To be sure, when a dozen skaters splash the scoresheet, and seven of them walk out with multi-point nights, the vibes are a little sunnier.

“A lot of secondary scoring tonight, which is good for our team. We need that. It’s not just on three guys or whatever that have been putting points up,” said Berube, who also shouted out a defensive effort that saw Toronto out-block Pittsburgh 26-11.

“It’s confidence. You know, they’re going to feel good about themselves — and that’s good,” Berube said, before adding a caveat. “We got to keep getting better, though.”

No doubt.

But being on the happy side of a blowout before flying to Florida and facing the Panthers for the first time since Game 7 should only juice morale for Tuesday’s revenge match.

“Everybody was clicking,” Nylander said. “We just gotta build off that.”

Fox’s Fast Five

• Big 48 hours for Cowan, sharing his first sheet with Alex Ovechkin and hanging a dash on Sidney Crosby by finishing off a nifty give-and-go with Nylander.

The rookie downplays these events as “just another game,” but… c’mon, really? 

“He’s pretty level-headed,” says teammate Dakota Mermis. “Certainly, a high-confidence kid. 

“But that’s got to be cool. I mean, it always is. You sometimes try to underplay it, but it’s a cool part of what we get to do. And he may be in shoes where people are looking at him one day across the ice. So, it’s exciting.”

• Saturday marked the Maple Leafs’ fifth back-to-back already this season — but not once have they been at a disadvantage. 

In each case, Toronto’s opponent was also on a back-to-back. And with Friday’s 5 p.m. start in Washington, the Leafs arrived in Pittsburgh before the Penguins’ plane touched down from Columbus.

• How impactful has 34-year-old Ekman-Larsson been?

Well, the most productive season of his 16-year career was 2015-16, when he erupted for 55 points in Arizona.

This season the defenceman is humming along at a 66-point clip, while injecting edge and logging heavy minutes.
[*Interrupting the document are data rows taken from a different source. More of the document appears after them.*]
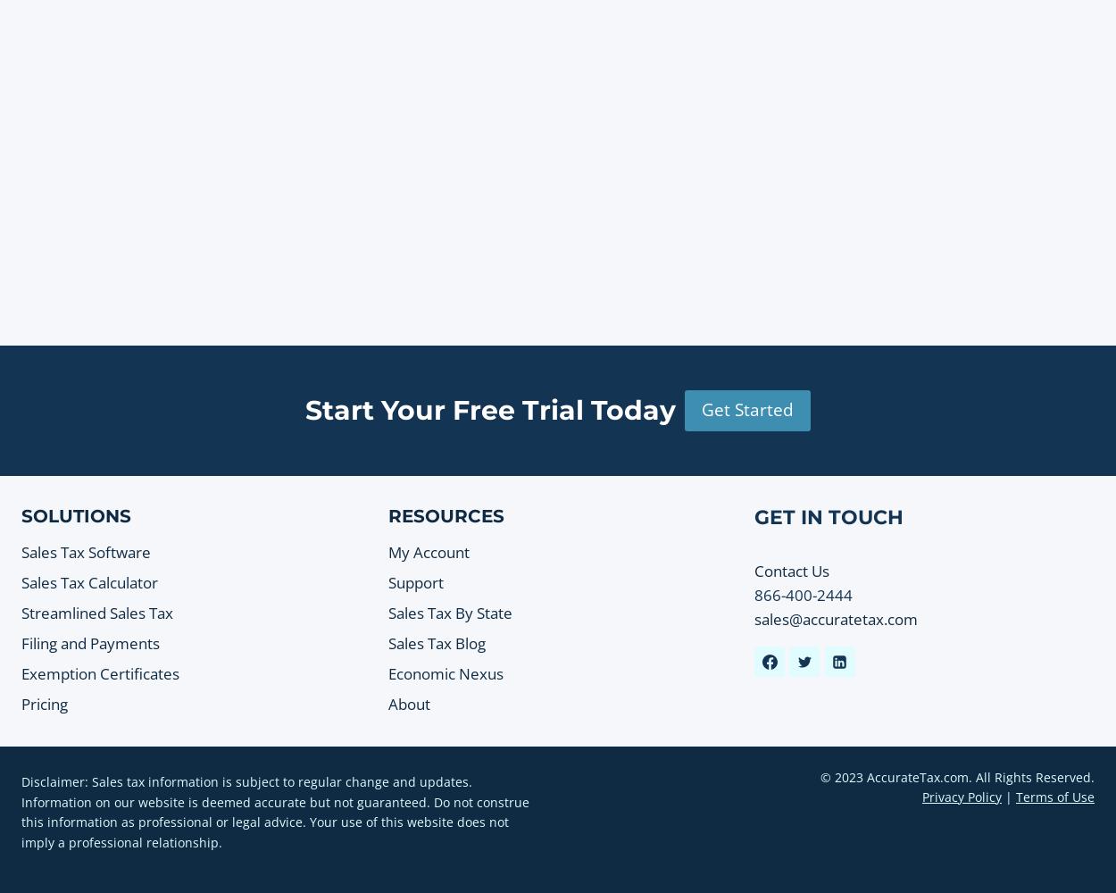  I want to click on 'sales@accuratetax.com', so click(835, 618).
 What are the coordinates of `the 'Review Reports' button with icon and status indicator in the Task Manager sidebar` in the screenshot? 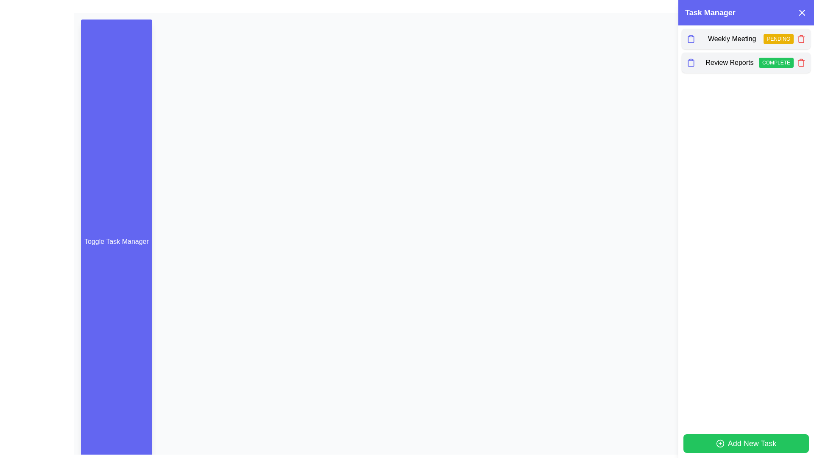 It's located at (746, 62).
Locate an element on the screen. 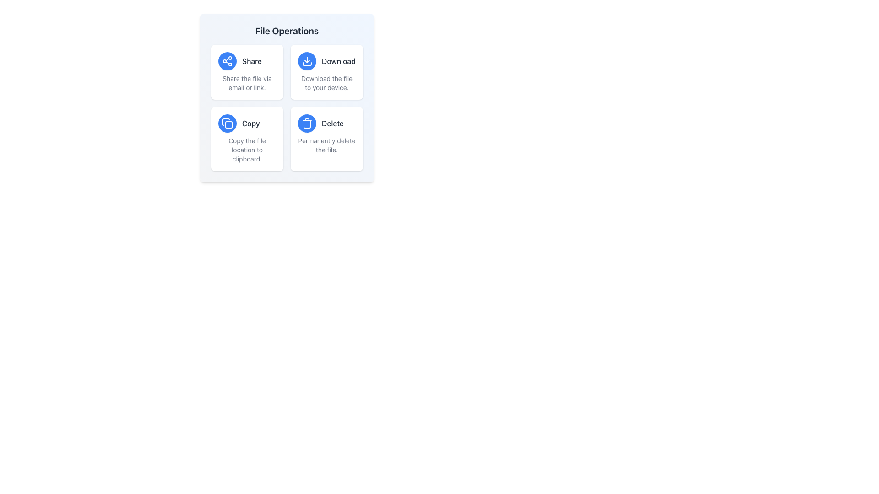  the 'Copy' button located in the lower left quadrant of the layout grid under the 'File Operations' section to copy the file location to the clipboard is located at coordinates (247, 124).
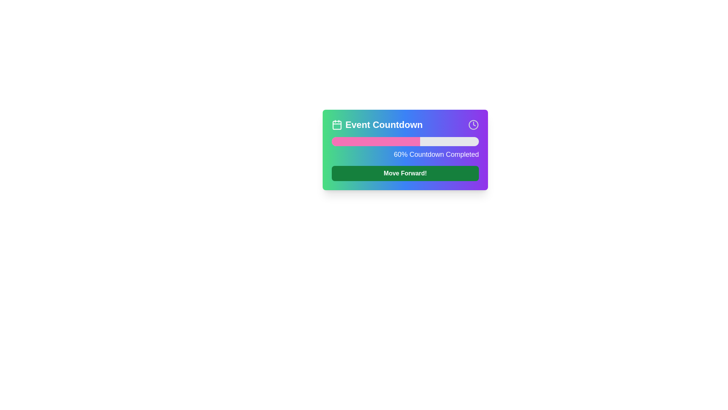  What do you see at coordinates (405, 168) in the screenshot?
I see `the green button labeled 'Move Forward!' at the bottom of the Interactive Panel with Button that shows 'Event Countdown' and a progress bar indicating '60% Countdown Completed' to proceed` at bounding box center [405, 168].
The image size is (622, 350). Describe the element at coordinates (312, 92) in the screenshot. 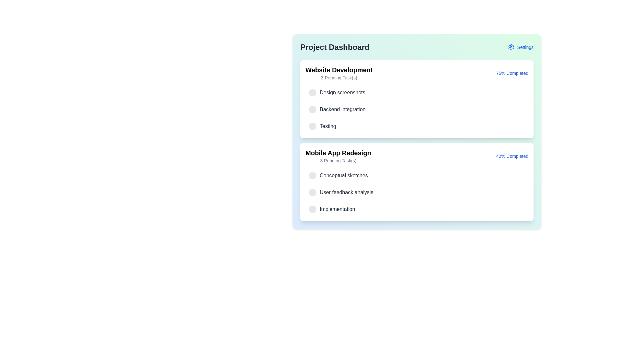

I see `the checkbox located to the left of the text 'Design screenshots' in the 'Website Development' section` at that location.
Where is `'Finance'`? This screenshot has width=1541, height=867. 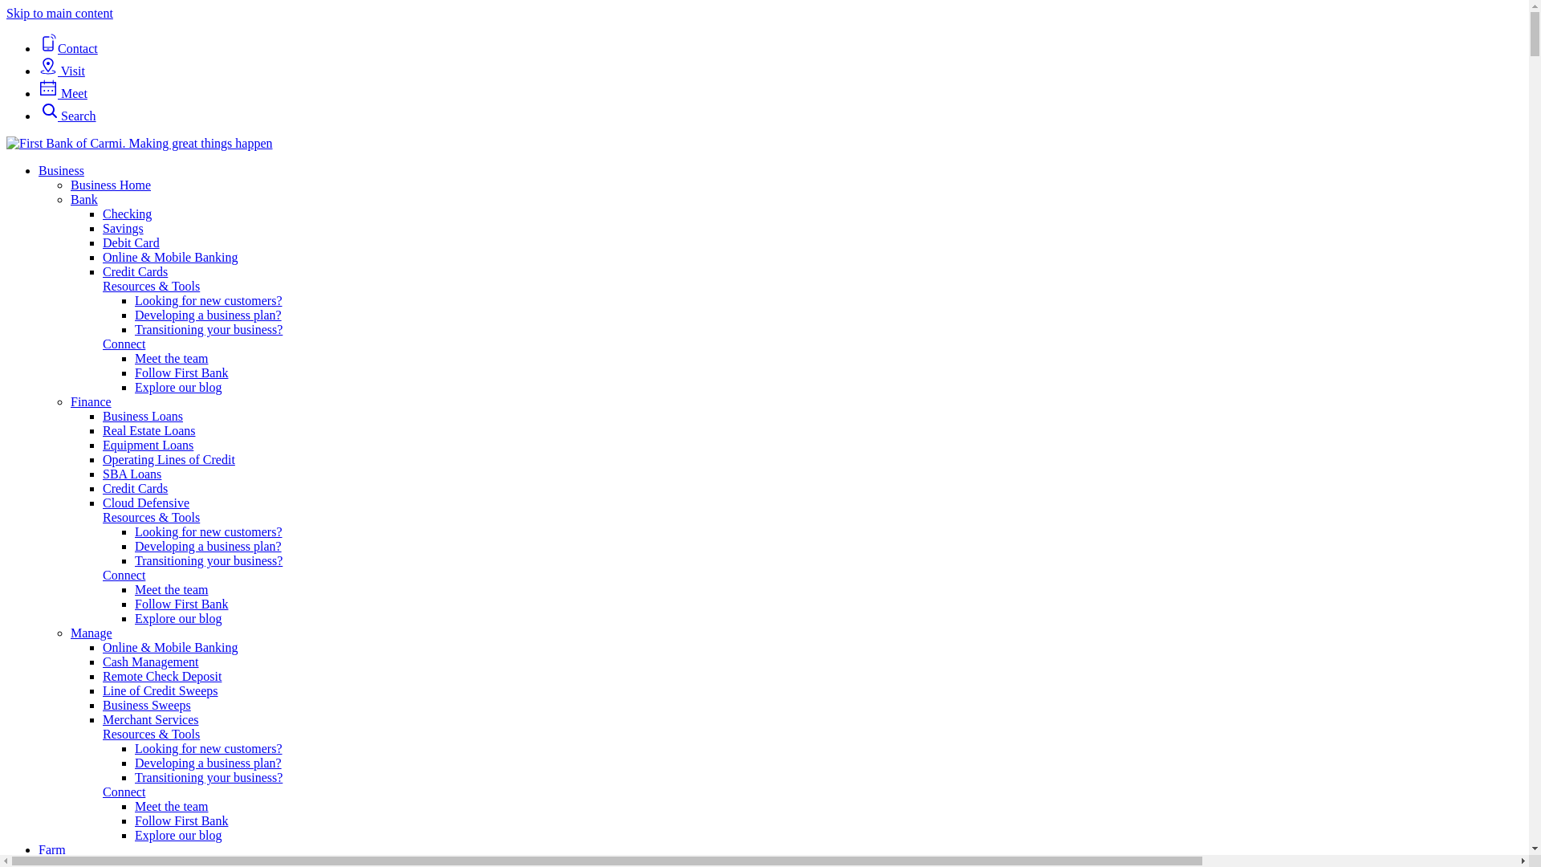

He’s on a nine-game point streak despite being relegated to the second power-play unit.

Appreciate this man.

Ekman-Larsson left the third period with an upper-body injury that Berube hopes isn’t serious.

“He said he’s fine to me,” Nylander diagnosed.

• Nice David Amber sit-down feature with Joshua discussing his battle with cancer:

• Robertson’s boyhood idol was Crosby. And it never gets old going head-to-head.

“I just remember the first time playing against him, I knew this guy my whole childhood, so I was like, Yeah, I’m gonna give him a cross-check,” Robertson says. “I went to give him one, and I kind of went back on my feet. Didn’t realize how strong he was.” 

When the Penguins rolled through Toronto in October, Crosby gifted Robertson one of his sticks. Where will it be kept?

“In my house in Michigan, tucked away, where no one can take it.”